Records from a data source
################
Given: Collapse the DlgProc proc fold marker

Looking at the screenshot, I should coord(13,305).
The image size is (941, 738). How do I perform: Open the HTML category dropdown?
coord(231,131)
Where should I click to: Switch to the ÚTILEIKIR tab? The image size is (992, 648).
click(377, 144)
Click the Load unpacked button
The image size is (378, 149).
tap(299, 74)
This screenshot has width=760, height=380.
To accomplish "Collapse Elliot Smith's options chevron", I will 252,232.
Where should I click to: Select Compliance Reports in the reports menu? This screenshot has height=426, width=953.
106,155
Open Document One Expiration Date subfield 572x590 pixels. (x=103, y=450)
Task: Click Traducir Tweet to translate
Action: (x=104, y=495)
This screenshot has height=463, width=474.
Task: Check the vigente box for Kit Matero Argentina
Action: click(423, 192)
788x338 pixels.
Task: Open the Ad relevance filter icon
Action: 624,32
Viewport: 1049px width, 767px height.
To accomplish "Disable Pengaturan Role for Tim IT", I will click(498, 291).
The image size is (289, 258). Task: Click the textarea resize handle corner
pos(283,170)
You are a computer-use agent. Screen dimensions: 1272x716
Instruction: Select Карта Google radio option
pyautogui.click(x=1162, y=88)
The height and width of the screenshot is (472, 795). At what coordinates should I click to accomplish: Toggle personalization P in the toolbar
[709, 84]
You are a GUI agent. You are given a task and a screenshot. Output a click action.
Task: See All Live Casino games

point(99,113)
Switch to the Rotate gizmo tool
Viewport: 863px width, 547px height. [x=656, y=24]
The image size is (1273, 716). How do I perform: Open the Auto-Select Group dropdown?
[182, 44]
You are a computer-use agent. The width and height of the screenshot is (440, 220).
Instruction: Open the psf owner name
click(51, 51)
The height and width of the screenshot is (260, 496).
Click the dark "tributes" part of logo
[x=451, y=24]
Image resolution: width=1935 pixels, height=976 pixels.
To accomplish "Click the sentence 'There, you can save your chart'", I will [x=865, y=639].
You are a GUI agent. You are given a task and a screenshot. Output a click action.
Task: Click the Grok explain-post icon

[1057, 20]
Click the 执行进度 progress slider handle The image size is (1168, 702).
################
• **Requirement**:
Can you put the lines above into a numbered list, leaving out any blank ones?

• **The reply**:
1. Given: Collapse the DlgProc proc fold marker
2. Looking at the screenshot, I should coord(13,305).
3. The image size is (941, 738). How do I perform: Open the HTML category dropdown?
4. coord(231,131)
5. Where should I click to: Switch to the ÚTILEIKIR tab? The image size is (992, 648).
6. click(377, 144)
7. Click the Load unpacked button
8. The image size is (378, 149).
9. tap(299, 74)
10. This screenshot has width=760, height=380.
11. To accomplish "Collapse Elliot Smith's options chevron", I will 252,232.
12. Where should I click to: Select Compliance Reports in the reports menu? This screenshot has height=426, width=953.
13. 106,155
14. Open Document One Expiration Date subfield 572x590 pixels. (x=103, y=450)
15. Task: Click Traducir Tweet to translate
16. Action: (x=104, y=495)
17. This screenshot has height=463, width=474.
18. Task: Check the vigente box for Kit Matero Argentina
19. Action: click(423, 192)
20. 788x338 pixels.
21. Task: Open the Ad relevance filter icon
22. Action: 624,32
23. Viewport: 1049px width, 767px height.
24. To accomplish "Disable Pengaturan Role for Tim IT", I will click(498, 291).
25. The image size is (289, 258). Task: Click the textarea resize handle corner
26. pos(283,170)
27. You are a computer-use agent. Screen dimensions: 1272x716
28. Instruction: Select Карта Google radio option
29. pyautogui.click(x=1162, y=88)
30. The height and width of the screenshot is (472, 795). At what coordinates should I click to accomplish: Toggle personalization P in the toolbar
31. [709, 84]
32. You are a GUI agent. You are given a task and a screenshot. Output a click action.
33. Task: See All Live Casino games
34. point(99,113)
35. Switch to the Rotate gizmo tool
36. Viewport: 863px width, 547px height. [x=656, y=24]
37. The image size is (1273, 716). How do I perform: Open the Auto-Select Group dropdown?
38. [182, 44]
39. You are a computer-use agent. The width and height of the screenshot is (440, 220).
40. Instruction: Open the psf owner name
41. click(51, 51)
42. The height and width of the screenshot is (260, 496).
43. Click the dark "tributes" part of logo
44. [x=451, y=24]
45. Image resolution: width=1935 pixels, height=976 pixels.
46. To accomplish "Click the sentence 'There, you can save your chart'", I will [x=865, y=639].
47. You are a GUI agent. You are given a task and a screenshot. Output a click action.
48. Task: Click the Grok explain-post icon
49. [1057, 20]
50. Click the 执行进度 progress slider handle The image size is (1168, 702).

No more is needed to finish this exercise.